Il faut surtout aussi, je trouve, ne pas attendre un retour de ses enfants. Vous faites les choses pour eux parce que vous avez un rôle de développeur de talents, de compétences, d’épanouissement. On me dit souvent « pourquoi tu envoies tous tes enfants à l’étranger au lieu de les garder près de toi ? ». Bien sûr je les adore, bien sûr c’est dur d’en avoir deux à l’étranger et bientôt trois, mais c’est pour eux. Je les ai élevés pour eux, pas pour moi, pour qu’ils soient heureux, qu’ils soient épanouis.

Quelles sont vos sources d’inspiration ? Quelles femmes vous inspirent ?

━━━━━━━━

-- Votre tâche --
Recopiez mot pour mot l'intégralité du texte de lecture ci-dessus.

━━━━━━━━

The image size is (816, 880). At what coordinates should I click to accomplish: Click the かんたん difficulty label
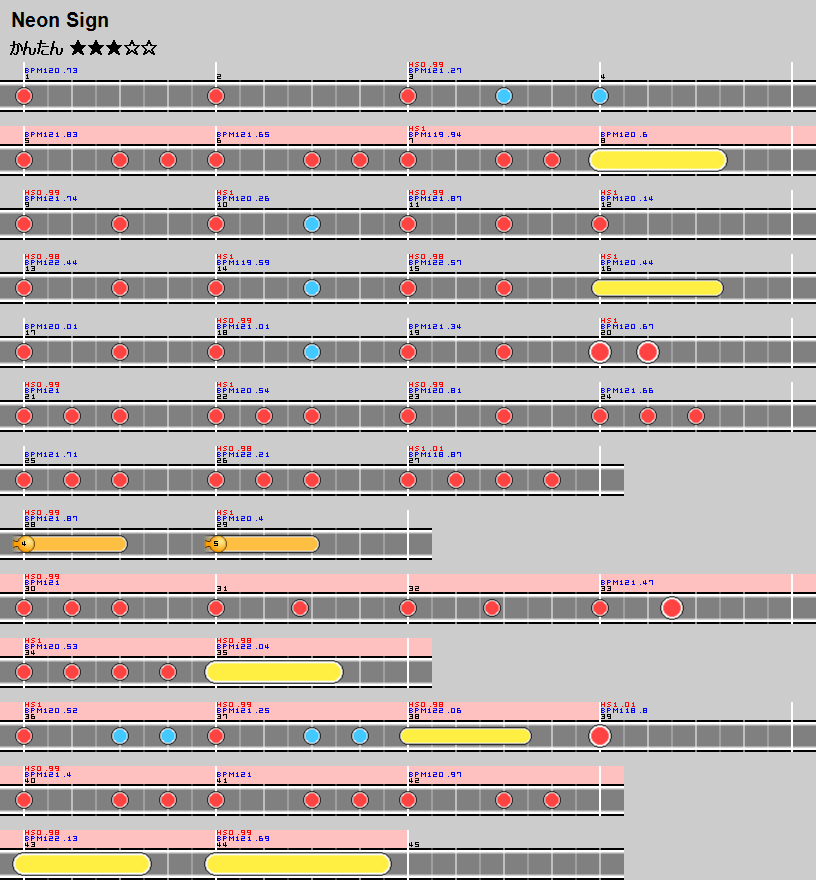tap(37, 48)
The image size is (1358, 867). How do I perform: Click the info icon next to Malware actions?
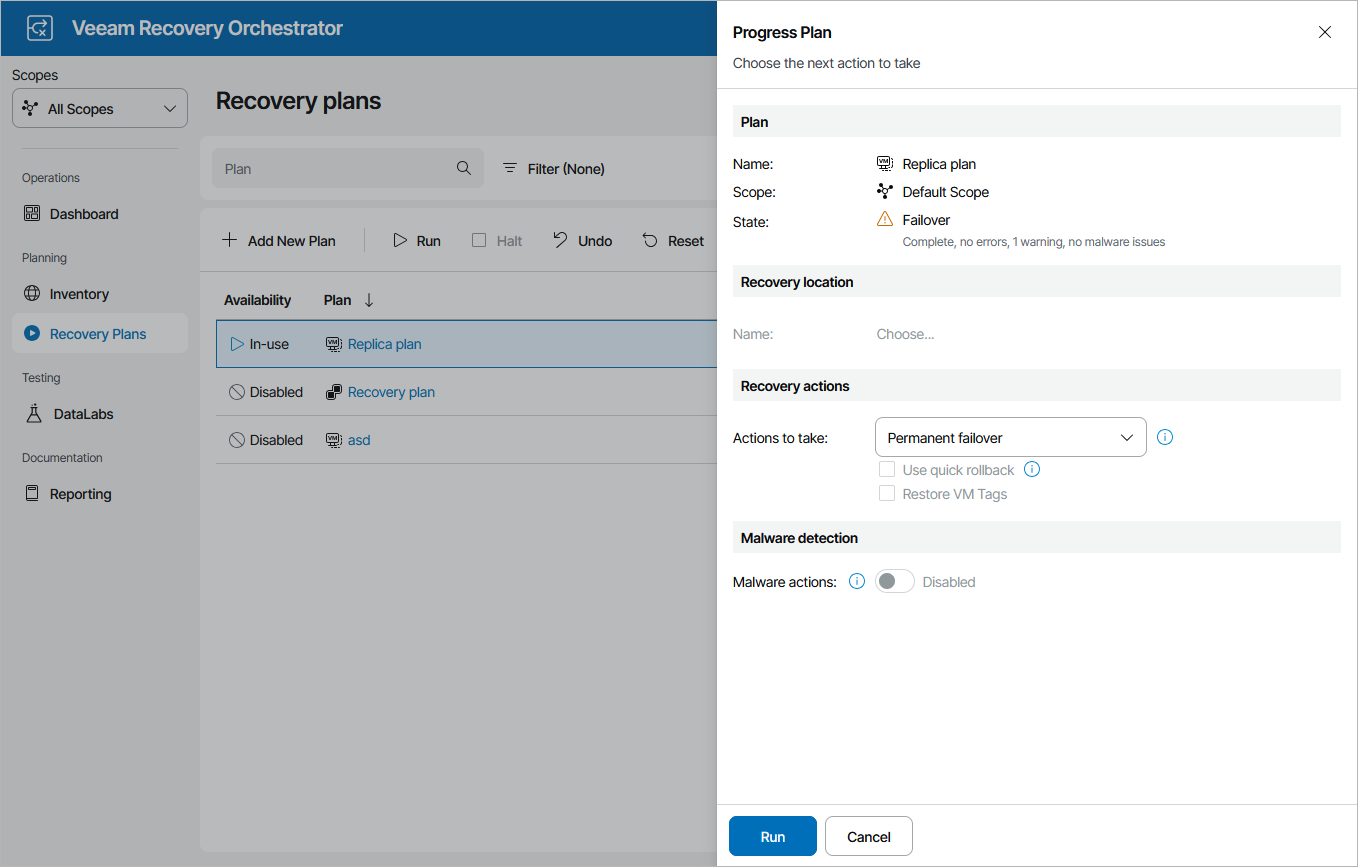tap(856, 581)
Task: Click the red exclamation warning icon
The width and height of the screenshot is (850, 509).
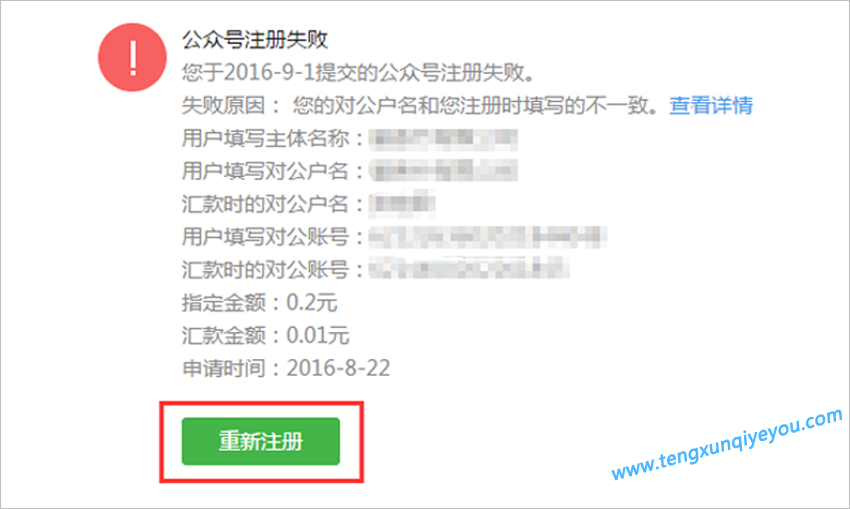Action: 132,57
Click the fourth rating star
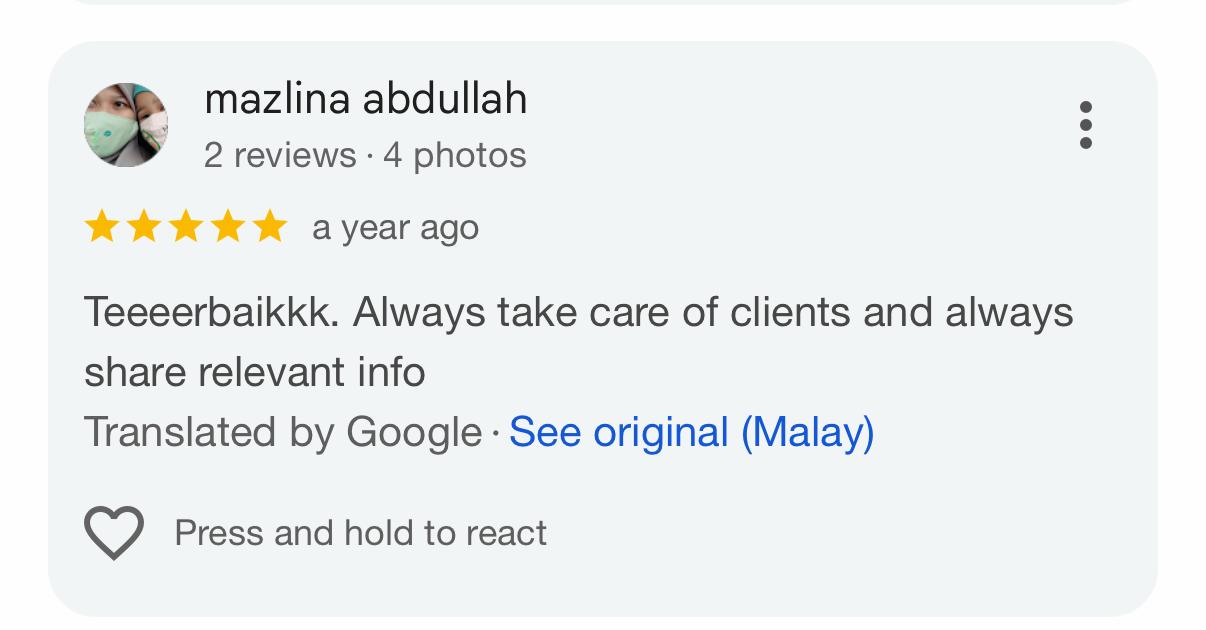The height and width of the screenshot is (630, 1206). pos(227,228)
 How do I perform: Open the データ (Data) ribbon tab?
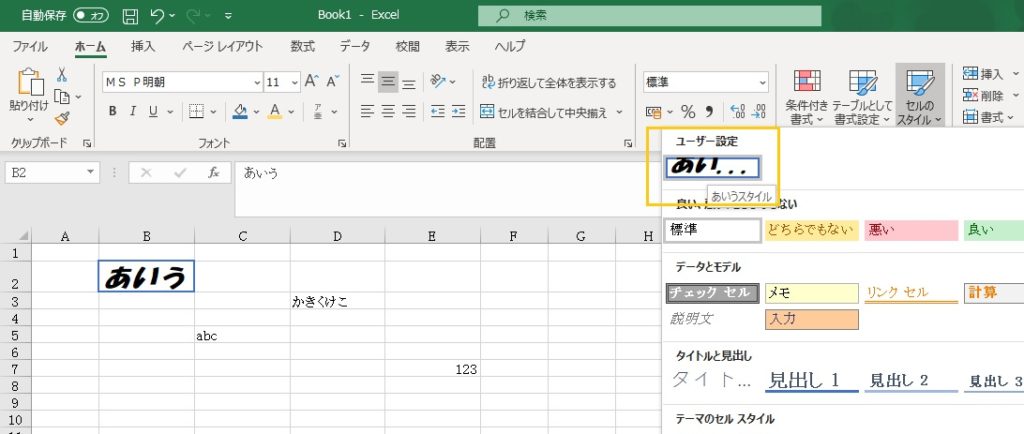[354, 46]
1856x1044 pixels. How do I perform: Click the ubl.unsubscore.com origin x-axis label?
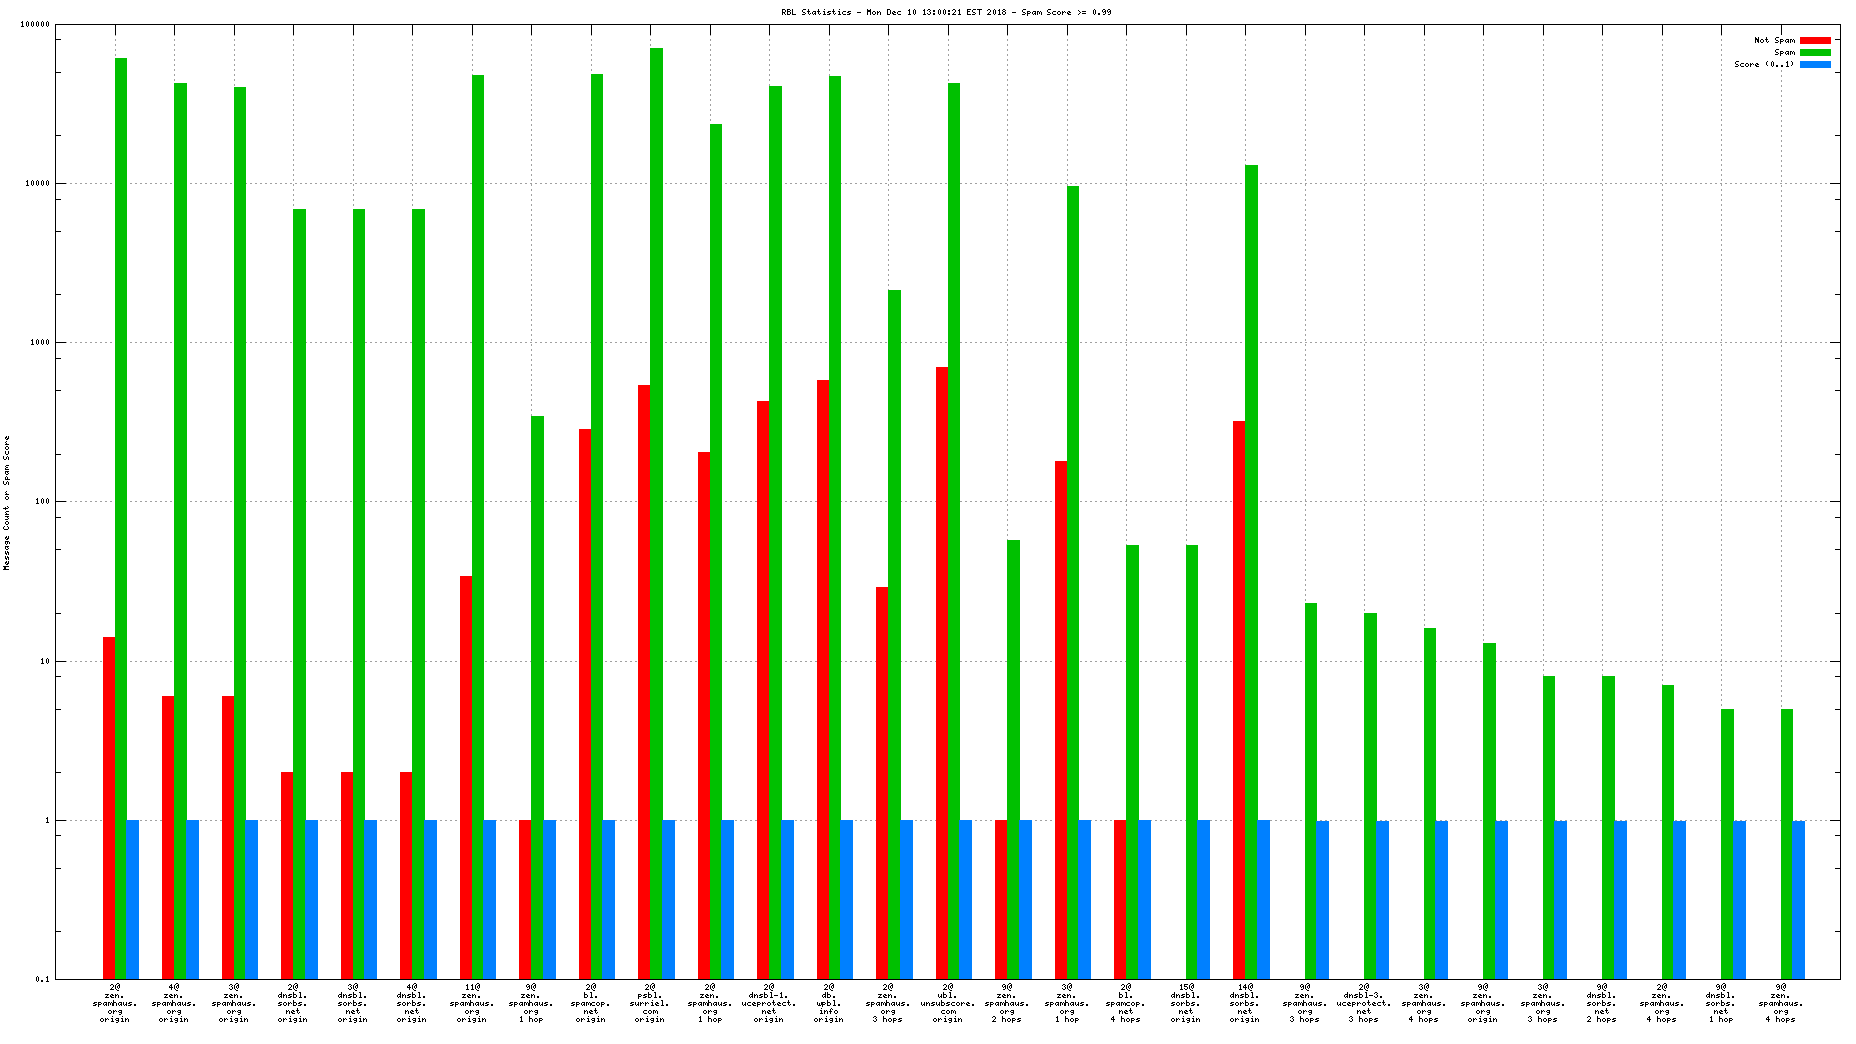coord(947,1003)
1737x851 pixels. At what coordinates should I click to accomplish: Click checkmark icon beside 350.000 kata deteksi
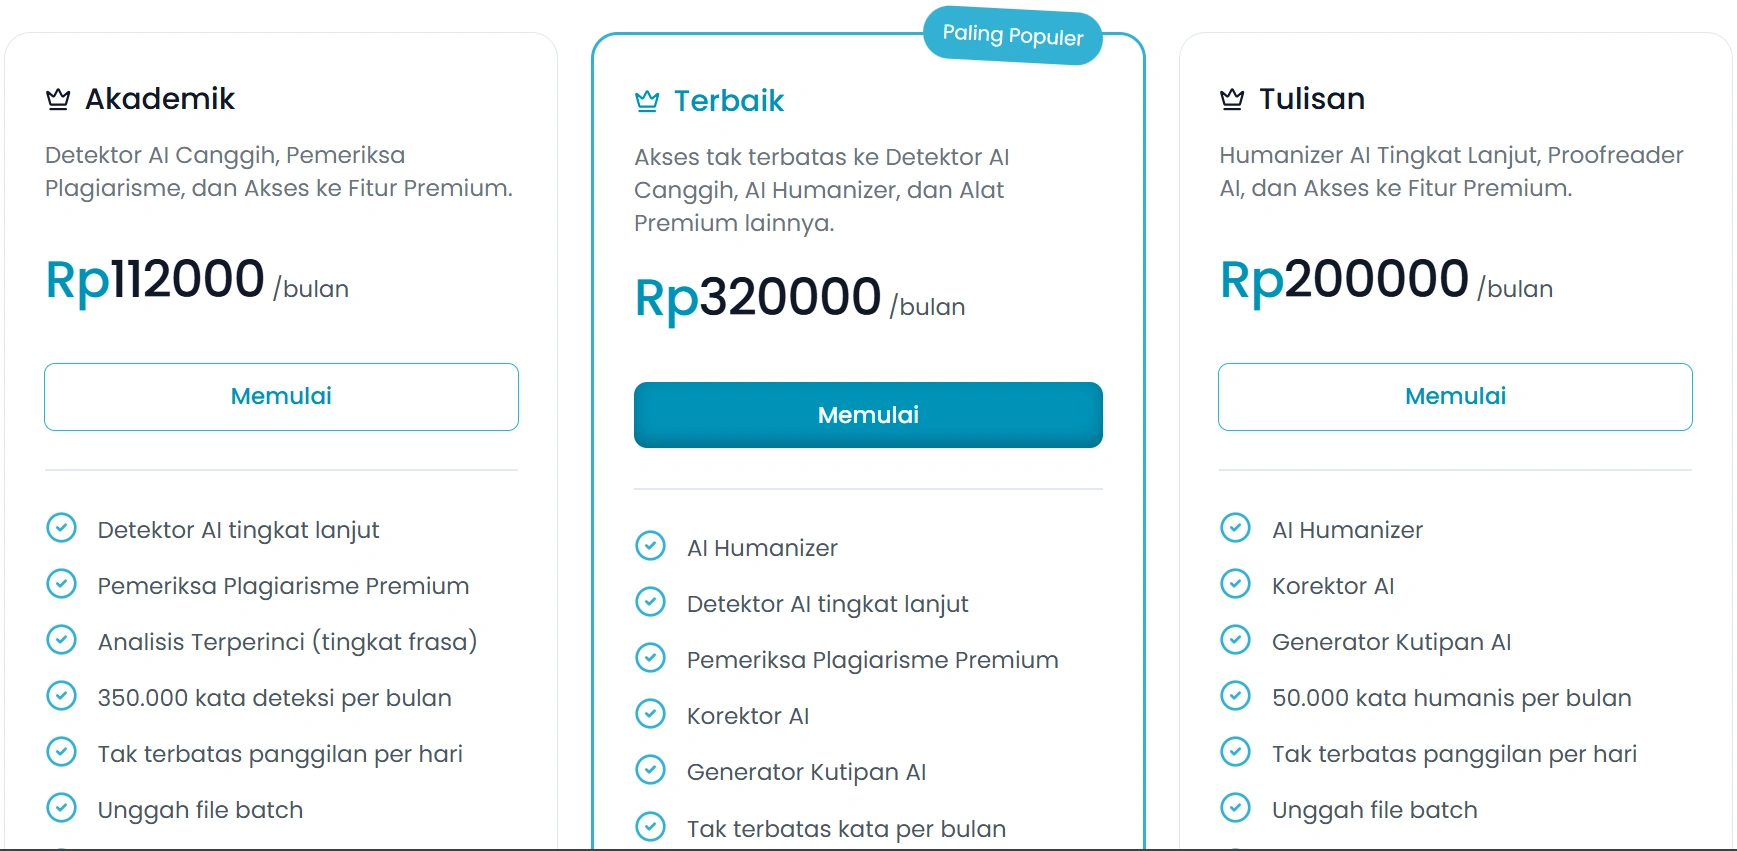[62, 696]
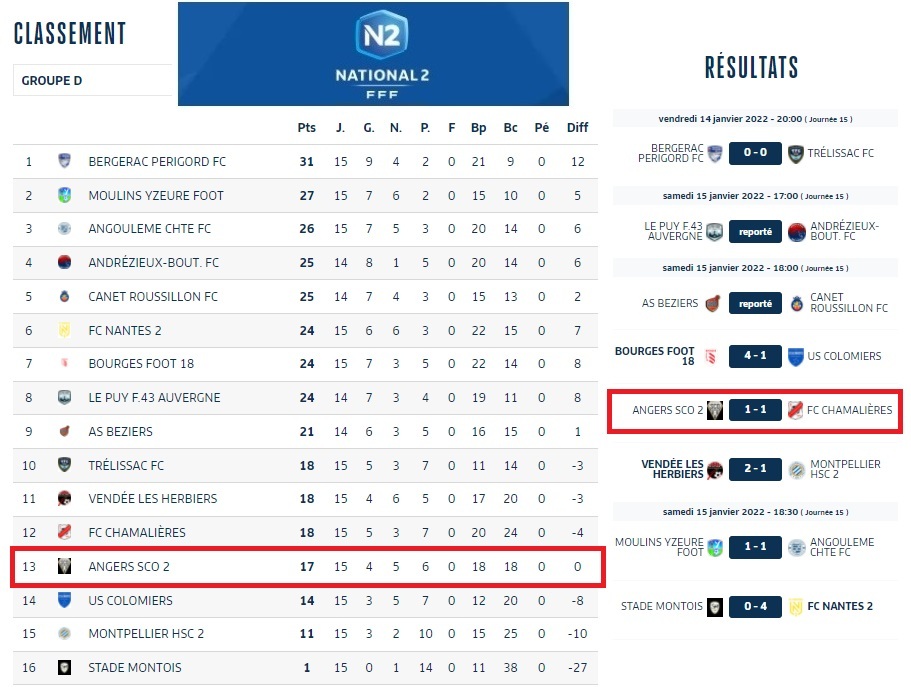The image size is (911, 687).
Task: Click the FC Chamalières crest in results
Action: tap(796, 410)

━━━━━━━━

-- Résultat --
Il faut surtout aussi, je trouve, ne pas attendre un retour de ses enfants. Vous faites les choses pour eux parce que vous avez un rôle de développeur de talents, de compétences, d’épanouissement. On me dit souvent « pourquoi tu envoies tous tes enfants à l’étranger au lieu de les garder près de toi ? ». Bien sûr je les adore, bien sûr c’est dur d’en avoir deux à l’étranger et bientôt trois, mais c’est pour eux. Je les ai élevés pour eux, pas pour moi, pour qu’ils soient heureux, qu’ils soient épanouis.

Quelles sont vos sources d’inspiration ? Quelles femmes vous inspirent ?